Колька молчал, щурился на солнце. Магнитофон хрипел. Серёжка, не дождавшись ответа, снова спросил у Кольки:

- Чо молчишь-то?

- Чо мать?

- Чо, чо... Плачет мать...

- А дальше чо?

- Батя за огород ушёл. Мать ему туда и поесть унесла... Я не дождался их, спать лёг.
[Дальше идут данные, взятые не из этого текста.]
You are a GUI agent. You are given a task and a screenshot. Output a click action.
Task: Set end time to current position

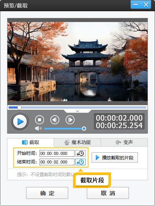(80, 162)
Колька, помолчав, ответил:

- Я в город поеду. В авиационный техникум буду поступать.

- А чо мать?

- Она у меня самостоятельная.

Колька нажал на клавишу “стоп” и “перемотку” – ловил какую-то песню. Мимо ребят, кажется совсем рядом, плыл белоснежный двухпалубный теплоход. На верхней палубе по борту стояли пассажиры.

Толик вскочил на ноги и, пританцовывая, заорал частушку:

Пароход плывёт по Каме,

дым колечком стелется.

Баба едет без билета – на пи...

 

В это время с теплохода раздался протяжный гудок..., а после гудка над Камой разнёсся ехидный Толькин крик: «...надеец...оаа!!!».

На теплоходе услыхали частушку – хохочут, женщина кулаком грозит.

Толик проводил глазами корму удаляющегося речника:

- Ребят, пойдёмте завтра на рыбалку.

- На зорьке можно, – важно согласился Колька.

Серёжка встал на ноги, вытянул шею, оглядел простор – Река, беленькие бараки на высоком берегу и брёвна, брёвна.

- А слабо нырнуть под брёвна от мойки?

Колька повернулся на бок и посмотрел в сторону берега, туда, где их матери стирали бельё.

- На хрена?

- Судьбу испытать.

- Где выныривать-то?

- На удачу, до просвета.

- Кто дальше?

- Да.

Серёжка сплюнул в воду сквозь дырку от выбитого зуба. Толик наклонился над водой. Плевок, покачиваясь, скользнул вдоль брёвен, налетел вместе с волной, пущенной теплоходом, на чёрные кругляки и пропал. Бревенчатый панцирь со скрипом качнулся, приподняв и опустив мальчишек. Ветерок с реки трепал Толькину светлую рубашку.

- У-у... далеко.

Толик поднял голову и увидел, что по берегу, по тропинке, мимо могучих, старых тополей к белёному бараку шёл Иван Егорович – военрук из их школы, демобилизованный из СА капитан. В руках он нёс веточку сирени.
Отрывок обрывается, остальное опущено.